INSTRUCTIONS FOR THE TASK: Find the string "Medical" in the records. Copy each line that has it.

Saved entries
****************

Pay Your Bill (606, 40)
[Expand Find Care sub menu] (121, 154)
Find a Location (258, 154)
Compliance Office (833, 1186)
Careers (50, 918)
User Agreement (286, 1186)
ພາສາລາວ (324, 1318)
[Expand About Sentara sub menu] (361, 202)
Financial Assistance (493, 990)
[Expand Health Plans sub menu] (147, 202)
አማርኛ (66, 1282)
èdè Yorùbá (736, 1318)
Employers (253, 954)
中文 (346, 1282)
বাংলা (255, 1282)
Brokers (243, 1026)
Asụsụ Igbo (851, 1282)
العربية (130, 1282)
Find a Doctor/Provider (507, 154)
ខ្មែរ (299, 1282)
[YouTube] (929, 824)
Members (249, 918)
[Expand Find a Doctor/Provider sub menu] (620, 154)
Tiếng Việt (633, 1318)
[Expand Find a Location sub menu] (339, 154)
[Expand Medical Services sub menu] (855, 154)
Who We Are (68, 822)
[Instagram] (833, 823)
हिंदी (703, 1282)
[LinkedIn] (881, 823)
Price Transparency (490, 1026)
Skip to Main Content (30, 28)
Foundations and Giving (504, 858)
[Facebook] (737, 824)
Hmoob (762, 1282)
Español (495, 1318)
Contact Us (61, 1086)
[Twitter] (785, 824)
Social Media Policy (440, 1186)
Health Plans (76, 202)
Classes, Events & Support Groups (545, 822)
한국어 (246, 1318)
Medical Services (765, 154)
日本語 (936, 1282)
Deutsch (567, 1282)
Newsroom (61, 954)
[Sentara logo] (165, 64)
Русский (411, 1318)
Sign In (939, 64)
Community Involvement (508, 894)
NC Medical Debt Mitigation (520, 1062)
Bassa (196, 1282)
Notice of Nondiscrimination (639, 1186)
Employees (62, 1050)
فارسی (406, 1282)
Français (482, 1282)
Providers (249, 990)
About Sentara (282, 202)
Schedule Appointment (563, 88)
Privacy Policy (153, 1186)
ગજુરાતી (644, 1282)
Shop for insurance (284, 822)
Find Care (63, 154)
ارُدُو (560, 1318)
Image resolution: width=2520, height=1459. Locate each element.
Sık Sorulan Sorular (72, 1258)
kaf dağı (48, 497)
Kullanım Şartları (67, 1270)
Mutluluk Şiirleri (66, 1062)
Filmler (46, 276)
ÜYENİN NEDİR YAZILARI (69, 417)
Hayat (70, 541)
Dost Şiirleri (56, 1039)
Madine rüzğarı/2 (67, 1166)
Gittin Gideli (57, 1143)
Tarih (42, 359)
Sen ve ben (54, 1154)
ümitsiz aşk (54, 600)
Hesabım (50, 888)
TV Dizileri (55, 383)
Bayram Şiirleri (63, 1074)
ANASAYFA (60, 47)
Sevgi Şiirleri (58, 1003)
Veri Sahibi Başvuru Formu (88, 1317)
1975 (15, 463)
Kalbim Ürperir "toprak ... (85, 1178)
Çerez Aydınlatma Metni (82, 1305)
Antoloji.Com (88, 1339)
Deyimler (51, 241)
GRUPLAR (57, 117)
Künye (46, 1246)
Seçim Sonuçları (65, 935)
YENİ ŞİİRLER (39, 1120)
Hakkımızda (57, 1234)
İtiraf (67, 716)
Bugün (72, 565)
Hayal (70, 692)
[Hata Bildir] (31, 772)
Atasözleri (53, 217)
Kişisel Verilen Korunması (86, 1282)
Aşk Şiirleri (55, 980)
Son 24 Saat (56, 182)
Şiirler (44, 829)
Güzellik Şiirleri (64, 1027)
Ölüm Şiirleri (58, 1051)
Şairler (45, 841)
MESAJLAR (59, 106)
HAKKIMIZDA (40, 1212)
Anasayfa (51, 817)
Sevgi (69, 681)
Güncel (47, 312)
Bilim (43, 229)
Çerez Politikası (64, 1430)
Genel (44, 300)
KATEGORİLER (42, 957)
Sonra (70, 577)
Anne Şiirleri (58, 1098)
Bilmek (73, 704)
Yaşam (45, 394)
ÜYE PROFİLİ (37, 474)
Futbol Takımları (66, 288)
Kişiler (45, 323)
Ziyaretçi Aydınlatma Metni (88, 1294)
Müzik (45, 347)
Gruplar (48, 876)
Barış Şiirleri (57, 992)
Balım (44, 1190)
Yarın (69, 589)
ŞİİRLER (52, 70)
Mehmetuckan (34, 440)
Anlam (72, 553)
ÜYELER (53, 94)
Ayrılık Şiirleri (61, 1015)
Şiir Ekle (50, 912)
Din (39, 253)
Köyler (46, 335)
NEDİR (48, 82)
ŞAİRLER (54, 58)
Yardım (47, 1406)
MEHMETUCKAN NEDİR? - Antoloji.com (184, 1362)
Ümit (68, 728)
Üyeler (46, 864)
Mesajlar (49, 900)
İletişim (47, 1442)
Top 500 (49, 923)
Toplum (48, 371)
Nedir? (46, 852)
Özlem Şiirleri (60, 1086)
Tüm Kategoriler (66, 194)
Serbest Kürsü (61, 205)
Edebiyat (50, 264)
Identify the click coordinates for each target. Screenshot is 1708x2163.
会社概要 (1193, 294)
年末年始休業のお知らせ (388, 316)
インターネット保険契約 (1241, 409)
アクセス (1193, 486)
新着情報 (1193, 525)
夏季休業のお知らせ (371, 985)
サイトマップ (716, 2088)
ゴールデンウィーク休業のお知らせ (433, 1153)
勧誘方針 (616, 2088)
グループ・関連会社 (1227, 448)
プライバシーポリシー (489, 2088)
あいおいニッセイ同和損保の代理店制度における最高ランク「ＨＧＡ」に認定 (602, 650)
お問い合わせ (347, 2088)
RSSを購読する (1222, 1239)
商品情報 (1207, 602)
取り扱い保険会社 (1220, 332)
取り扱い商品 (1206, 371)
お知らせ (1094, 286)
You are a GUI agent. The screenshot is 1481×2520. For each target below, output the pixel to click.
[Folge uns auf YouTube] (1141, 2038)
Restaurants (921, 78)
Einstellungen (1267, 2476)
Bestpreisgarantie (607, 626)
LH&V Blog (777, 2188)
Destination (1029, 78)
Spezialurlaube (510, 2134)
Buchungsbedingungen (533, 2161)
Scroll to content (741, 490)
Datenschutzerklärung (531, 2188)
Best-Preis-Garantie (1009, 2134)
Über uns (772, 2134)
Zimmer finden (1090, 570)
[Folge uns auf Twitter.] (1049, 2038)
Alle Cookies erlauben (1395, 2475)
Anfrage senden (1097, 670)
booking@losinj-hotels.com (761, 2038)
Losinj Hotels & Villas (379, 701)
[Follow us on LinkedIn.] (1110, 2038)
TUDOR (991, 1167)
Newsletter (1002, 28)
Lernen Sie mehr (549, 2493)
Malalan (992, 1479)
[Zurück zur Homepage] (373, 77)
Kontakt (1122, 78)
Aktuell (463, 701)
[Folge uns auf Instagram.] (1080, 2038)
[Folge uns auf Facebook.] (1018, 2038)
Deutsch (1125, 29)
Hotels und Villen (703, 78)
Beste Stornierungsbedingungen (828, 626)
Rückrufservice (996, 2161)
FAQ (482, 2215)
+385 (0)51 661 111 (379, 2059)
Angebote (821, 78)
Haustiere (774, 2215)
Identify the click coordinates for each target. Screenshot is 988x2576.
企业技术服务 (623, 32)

****************

SOLUTION FOR THIS EXERCISE:
[Expand Medical Services sub menu] (855, 154)
Medical Services (765, 154)
NC Medical Debt Mitigation (520, 1062)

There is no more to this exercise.